Continuous feeds are feeds that are given over a longer period of time, usually twelve or more hours a day. Some children receive continuous feeds only at night, while others receive them throughout the day and night. Other children may use a mixture of bolus feeds during the day and continuous feeds at night.
Continuous feeds must be given by a feeding pump. Once again, the smallest, lightest pump and backpack will make this much easier.
Some doctors recommend that all children on continuous feeds overnight should be placed on a monitor to make sure they do not aspirate and choke if the tube comes out of place.
How should the child be positioned during feeding?
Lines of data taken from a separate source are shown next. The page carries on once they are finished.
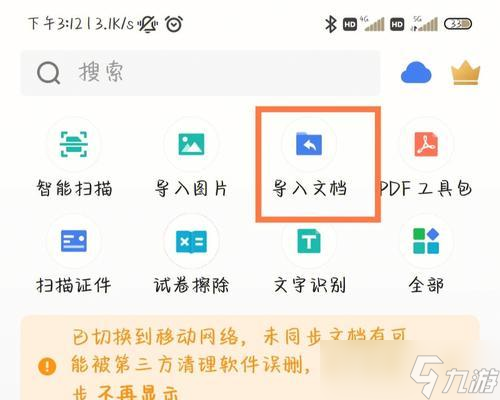Tap the battery indicator in status bar
The width and height of the screenshot is (500, 400).
458,24
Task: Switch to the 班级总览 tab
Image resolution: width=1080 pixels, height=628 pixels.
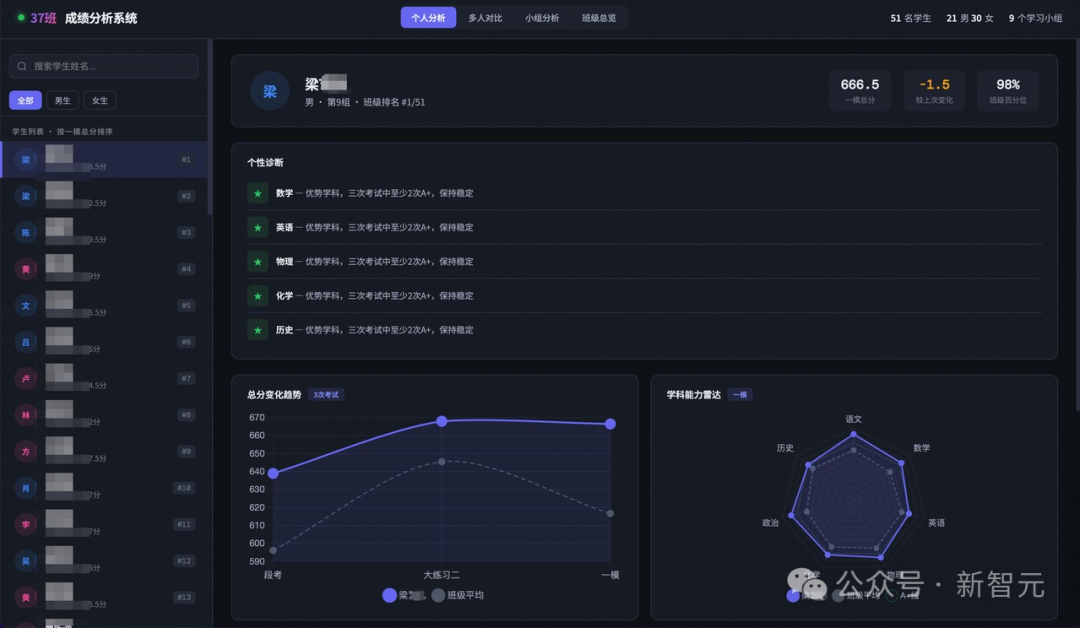Action: point(600,17)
Children with NG tubes should always have their heads elevated during feeding. Feeding may be done sitting up, reclining at a 30 degree angle, or standing up. Children should have the heads of their beds elevated at night if feeds are given. This helps to prevent reflux, aspiration, and tube displacement.
What are common complications of NG tubes?
Accidental tube removal is the most common complication, occurring extremely frequently for many families. Solutions for this problem include replacing the tube or switching to a more permanent type tube.
Another common problem is accidental placement of the tube into the trachea instead of the esophagus. It is usually obvious when this happens, as the child will choke and struggle much more than usual. Some children, however, give little to no response. It is vital to verify placement before starting feeds.
Displacement may also occur if the child vomits the tube out of place. Some children will vomit the entire tube right out of their mouths. If this happens, simply pull the tube back out of the nostril and replace it. It may be helpful to use a larger tube or a tube with a weight on the end to prevent this from happening.
Another common problem is irritation of the nose, nostril, or nasal passages from the tube. Bleeding is not uncommon. Switching the tube from one nostril to the other weekly may help. Lubricant or Vaseline may also be placed in the nostril twice a day. Irritation of the throat may also occur, and this can be treated with antacids or other prescription medications that coat the esophagus. Sinus and ear infections are typically more common in children with NG tubes.
Tape irritation from securing the tube is also exceptionally common. Using a base layer of tape can remedy this problem somewhat. It is also best to alternate taping positions from one cheek to the other to allow healing. Try a variety of hypoallergenic tapes until you find the one that is least irritating to your child.
Reflux and vomiting may be increased with the NG tube. The tube holds open the lower esophageal sphincter, allowing gastric contents to enter the esophagus more easily. Reflux medication may be necessary.
Some children may experience increased oral aversion with the NG tube. Some children will refuse to eat because of the sensation of the tube in the throat. Others may be defensive around their noses or mouths. It is important to have your child seen by a feeding therapist, speech therapist, or occupational therapist to handle this problem, though it is unlikely to resolve until the tube has been removed permanently. It may also be helpful to allow your child to suck on a pacifier during NG feedings.
Very rarely, an NG tube may be placed through the sinuses and enter the brain cavity. This is extremely rare but also very dangerous. Make sure you are adequately trained to place the tube and never force it if you feel resistance.
When should you switch from an NG tube to a G tube?
This is, of course, a very personal decision. In general, if the child is gaining well on NG feeds and is expected to need the tube for three or more months, it is probably best to switch to the G tube. In addition, if the child is unable to tolerate the tube well, placements are difficult, or the tube is being pulled out constantly, a G tube may be a more appropriate choice.